[Source material]

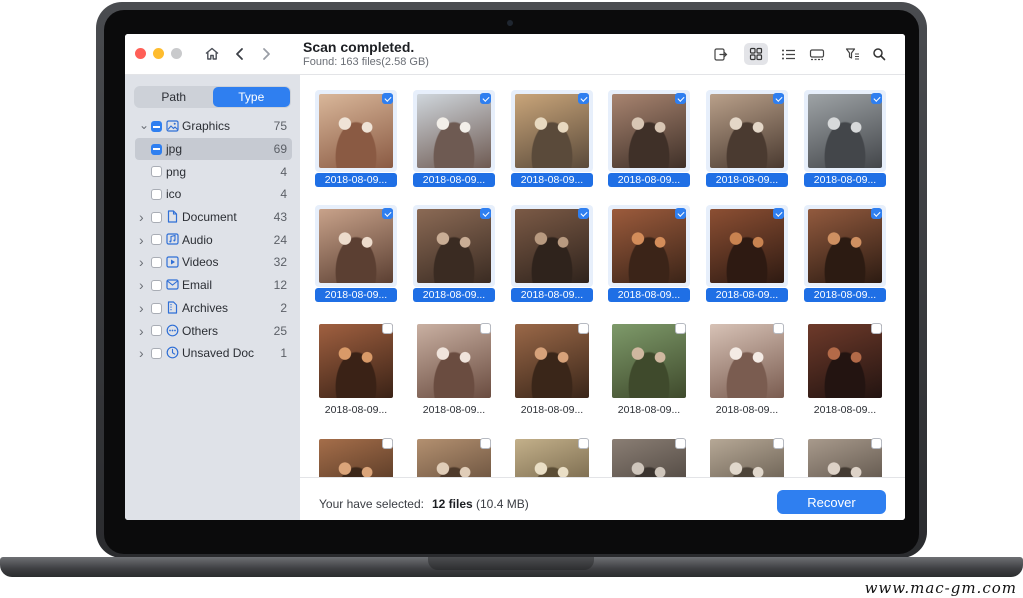 The height and width of the screenshot is (598, 1023). Describe the element at coordinates (212, 286) in the screenshot. I see `sidebar-item-email: › Email 12` at that location.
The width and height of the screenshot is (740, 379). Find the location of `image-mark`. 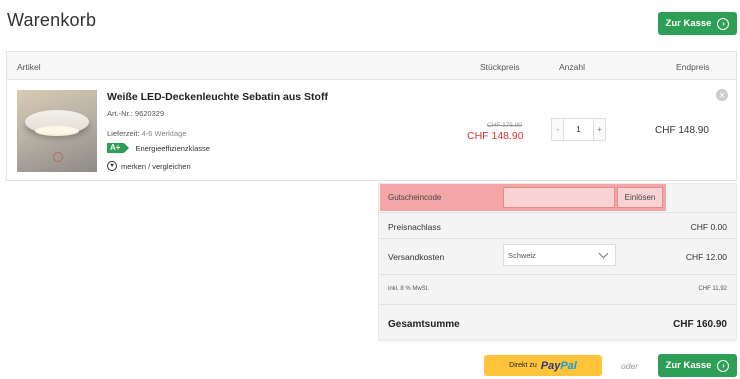

image-mark is located at coordinates (58, 157).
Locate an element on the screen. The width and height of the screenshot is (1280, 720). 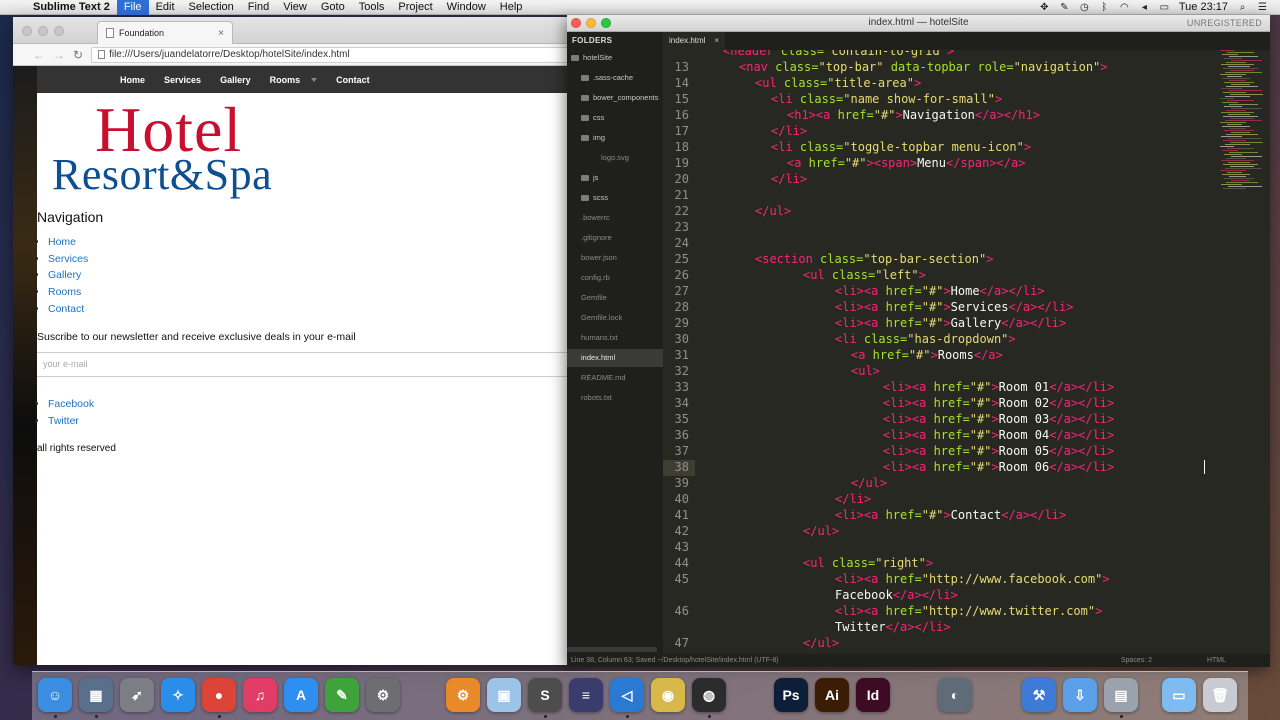
app-store-icon: A is located at coordinates (301, 695).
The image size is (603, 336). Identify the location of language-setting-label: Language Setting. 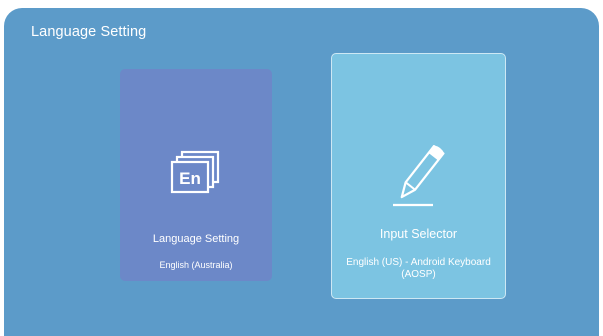
(196, 239).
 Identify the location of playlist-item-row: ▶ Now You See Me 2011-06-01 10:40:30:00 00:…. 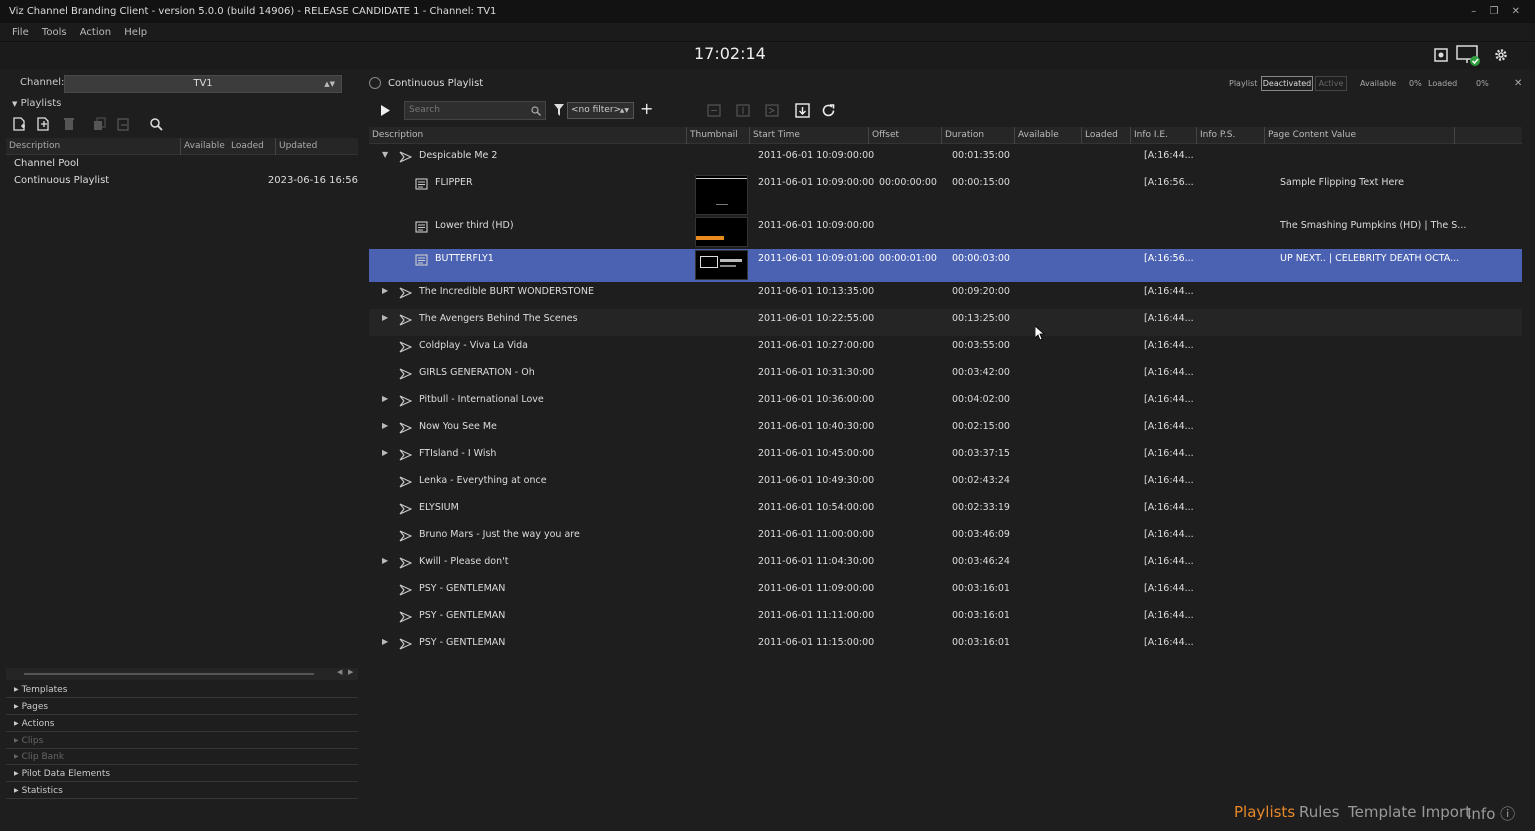
(946, 430).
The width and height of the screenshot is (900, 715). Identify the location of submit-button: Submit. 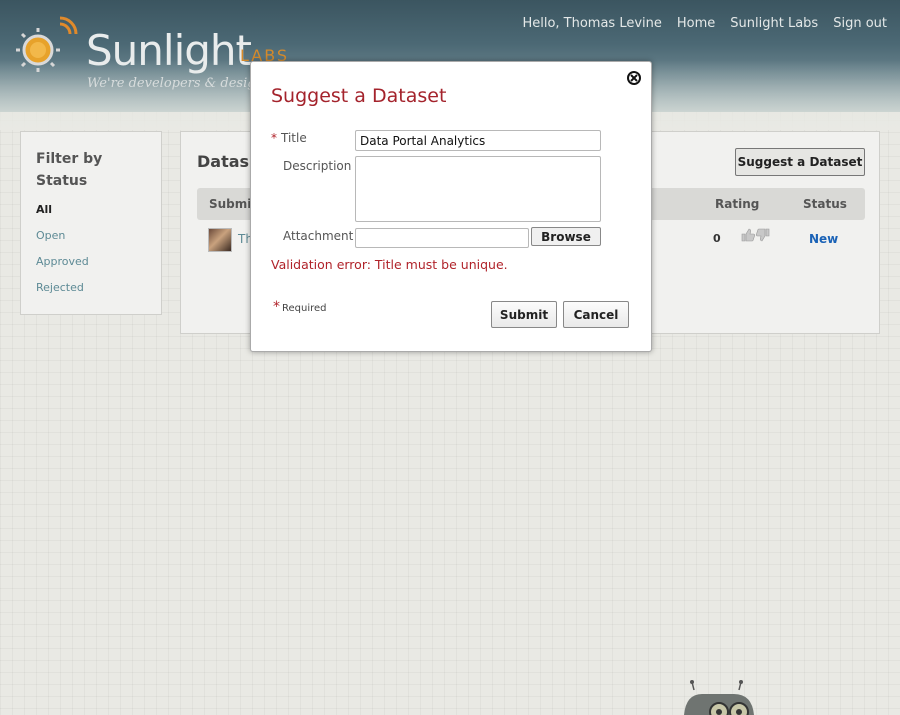
(524, 314).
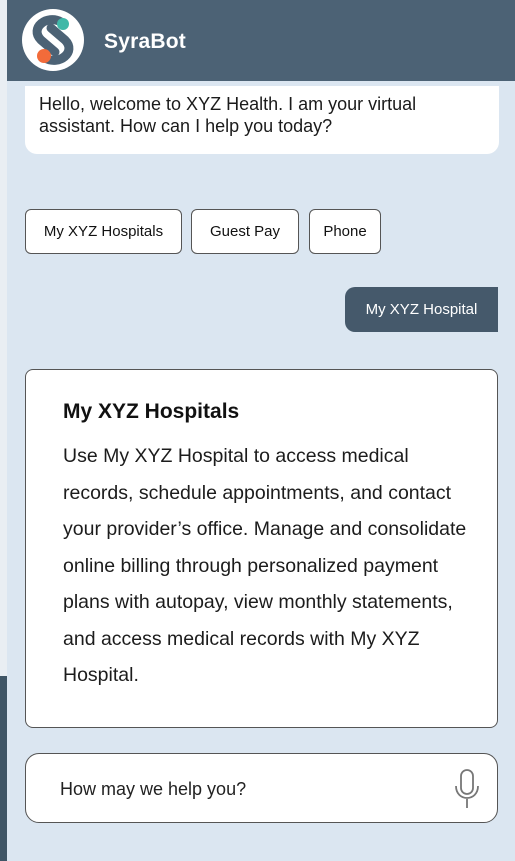 The width and height of the screenshot is (515, 861). I want to click on quick-reply-guest-pay: Guest Pay, so click(245, 232).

[/Source material]

Directions: Starting at the item that contains "The width and height of the screenshot is (740, 379)." and ending at the last item, rewrite those lines with "Identify" replaced by "Determine" and nothing else changed. Leave the pictures out.

Reply to the task:
The width and height of the screenshot is (740, 379). Find the location of `image-mark`. 

image-mark is located at coordinates (58, 157).
Locate an element on the screen. The width and height of the screenshot is (1280, 720). 
app-store-icon: A is located at coordinates (301, 695).
The image size is (603, 336). Determine the location of language-setting-label: Language Setting. 
(196, 239).
 Determine the location of playlist-item-row: ▶ Now You See Me 2011-06-01 10:40:30:00 00:…. 
(946, 430).
The width and height of the screenshot is (900, 715). Determine the location of submit-button: Submit. 
(524, 314).
 The width and height of the screenshot is (515, 861). I want to click on quick-reply-guest-pay: Guest Pay, so click(245, 232).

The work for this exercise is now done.